The opinion of the court was delivered by: James Munley, District Judge
Before the court for disposition are motions for sanctions requesting dismissal of the present action in addition to attorneys' fees and costs for plaintiffs' failure to comply with numerous discovery requests. The moving defendants are Ginader, Jones & Co., LLP and Jack Jones ("Movants"). The plaintiff is Admiral Insurance Co. All co-defendants concur with movants. For the following reasons, we will grant the defendants' motions for sanctions in part.

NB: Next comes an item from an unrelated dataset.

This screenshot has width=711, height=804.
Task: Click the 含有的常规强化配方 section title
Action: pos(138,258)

Plaintiff is an insurance company that provided movants with a million dollar professional liability policy, covering June 6, 1999 to June 6, 2000. Movants are certified public accountants who acted as outside auditors for Novick Chemical Co. In November 1999, movants were sued in an underlying state action for professional malpractice by Defendants Page 2 Novick Chemical Co., Inc., Edward Novick, and Roberta Novick ("Novick Defendants").*fn1 Novick Defendants alleged, inter alia, that movants inaccurately recorded their financial statements.*fn2
Plaintiff began to provide for the defense of the movants in the state court action. Subsequently, however, plaintiff filed the present action seeking a declaration that it need not indemnify movants. In answering the instant complaint, movants denied all claims, asserted affirmative defenses, and counterclaimed for breach of fiduciary duty. During discovery, movants identified and sought to depose two of plaintiff's employees, Wayne Pinkstone and Joseph Vizzini. Plaintiff, however, failed to produce the deponents on the first scheduled appearance and subsequently failed to produce them eleven more times over a period of seven months. In total, plaintiff requested continuances of the depositions twelve times, including three times after the court ordered that no further extensions would be granted.

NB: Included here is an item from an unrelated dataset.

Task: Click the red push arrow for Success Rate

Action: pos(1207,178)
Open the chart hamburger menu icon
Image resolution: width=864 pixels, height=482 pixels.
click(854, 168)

On January 22, 2003, Ginader, Jones and Jack Jones moved to sanction Admiral Insurance Co. for failure to produce the two deponents on twelve scheduled occasions. Subsequently, Defendant Jack Jones died unexpectedly. On February 20, 2003 defendants again moved for sanctions in a supplemental motion claiming that sanctions are more Page 3 appropriate now due to the death of the defendant.
Movants request that the court dismiss the declaratory judgment complaint with prejudice. They further request that plaintiff be fined for failing to participate in discovery according to its obligations. Finally, they request that plaintiff be ordered to pay all appropriate fees of movants associated with preparation of the numerous rescheduled depositions and the present motions. For the reasons that follow, we will grant the motion in part.

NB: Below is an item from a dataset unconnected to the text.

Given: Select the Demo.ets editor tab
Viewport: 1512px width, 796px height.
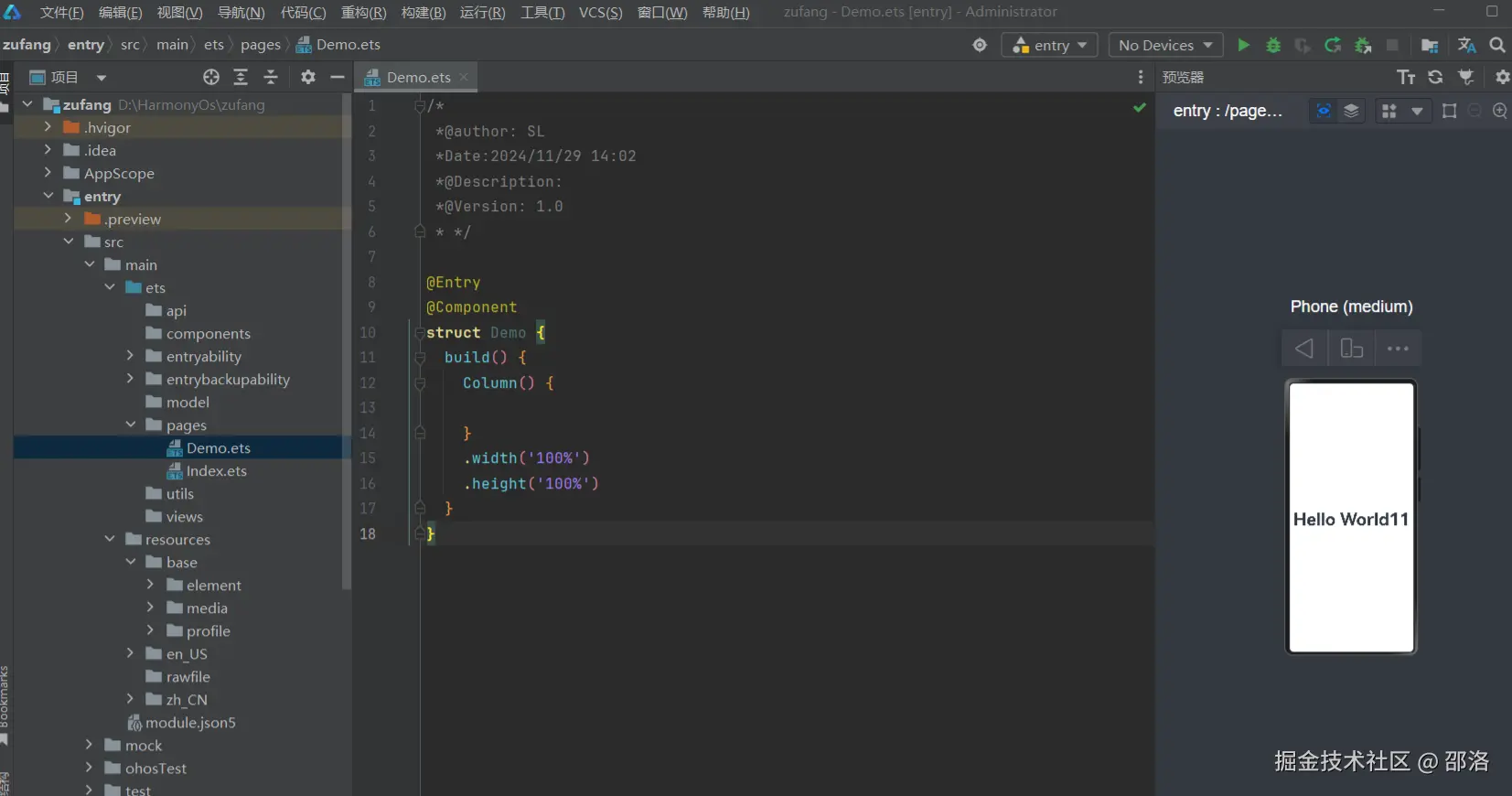Looking at the screenshot, I should (x=418, y=78).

This court exercises jurisdiction over this case pursuant to 28 U.S.C. § 1332, diversity jurisdiction, as the plaintiff is a citizen of New Jersey and the defendants are citizens of Pennsylvania. The amount in controversy is greater than $75,000.00. See Compl. at ¶ 5
The law provides that a court may enter sanctions against a party who fails to cooperate with discovery obligations. See generally FED. R. ClV. P. 37; Winters v. Textron. Inc., 187 F.R.D. 518 (M.D. Pa. 1 999). Where appropriate the district court has great discretion in determining the proper sanction under Rule 37. See, e.g., National Hockey League v. Metropolitan Hockey Club. Inc., 427 U.S. 639 (1976). Regarding the type of sanction however, "[d]ismissal must be a sanction of last, not first, resort . . . and must be reserved for extreme cases." Poulis v. State Farm Fire & Casualty Co., 747 F.2d 863, 868-69 (3d. Cir. 1984). Nevertheless, "[t]he authority of a federal trial court to dismiss a plaintiff's action with Page 4 prejudice . . . cannot seriously be doubted." Link v. Wabash R.R. Co., 370 U.S. 626, 629 (1962). "The power to invoke this sanction is necessary in order to prevent undue delays in the disposition of pending cases and to avoid congestion in the calendars of the district courts." Id. at 629-30. Furthermore, "[t]he most severe in the spectrum of sanctions provided by statute or rule must be available to the district court . . . not merely to penalize . . . but to deter those who might be tempted to such conduct in the absence of such a deterrent." National Hockey League, 427 U.S. at 643.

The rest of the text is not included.